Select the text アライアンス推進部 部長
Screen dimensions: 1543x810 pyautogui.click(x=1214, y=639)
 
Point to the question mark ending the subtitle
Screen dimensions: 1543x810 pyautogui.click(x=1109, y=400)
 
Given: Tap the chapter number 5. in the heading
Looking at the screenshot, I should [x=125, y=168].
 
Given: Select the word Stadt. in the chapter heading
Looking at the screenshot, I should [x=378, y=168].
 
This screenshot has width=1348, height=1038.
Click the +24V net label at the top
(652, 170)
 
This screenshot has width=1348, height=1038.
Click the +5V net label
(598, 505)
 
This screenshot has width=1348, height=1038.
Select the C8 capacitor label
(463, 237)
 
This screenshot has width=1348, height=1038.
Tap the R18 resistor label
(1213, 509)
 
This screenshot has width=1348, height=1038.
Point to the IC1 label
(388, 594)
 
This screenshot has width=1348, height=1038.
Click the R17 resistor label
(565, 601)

★ ★ ★ ★ ★

## Stated problem:
Reproduce each line of the rows above that contains the string "pyautogui", treating uppercase and lowercase letters as distinct.

## Answer to this problem:
Screen dimensions: 1543x810 pyautogui.click(x=1214, y=639)
Screen dimensions: 1543x810 pyautogui.click(x=1109, y=400)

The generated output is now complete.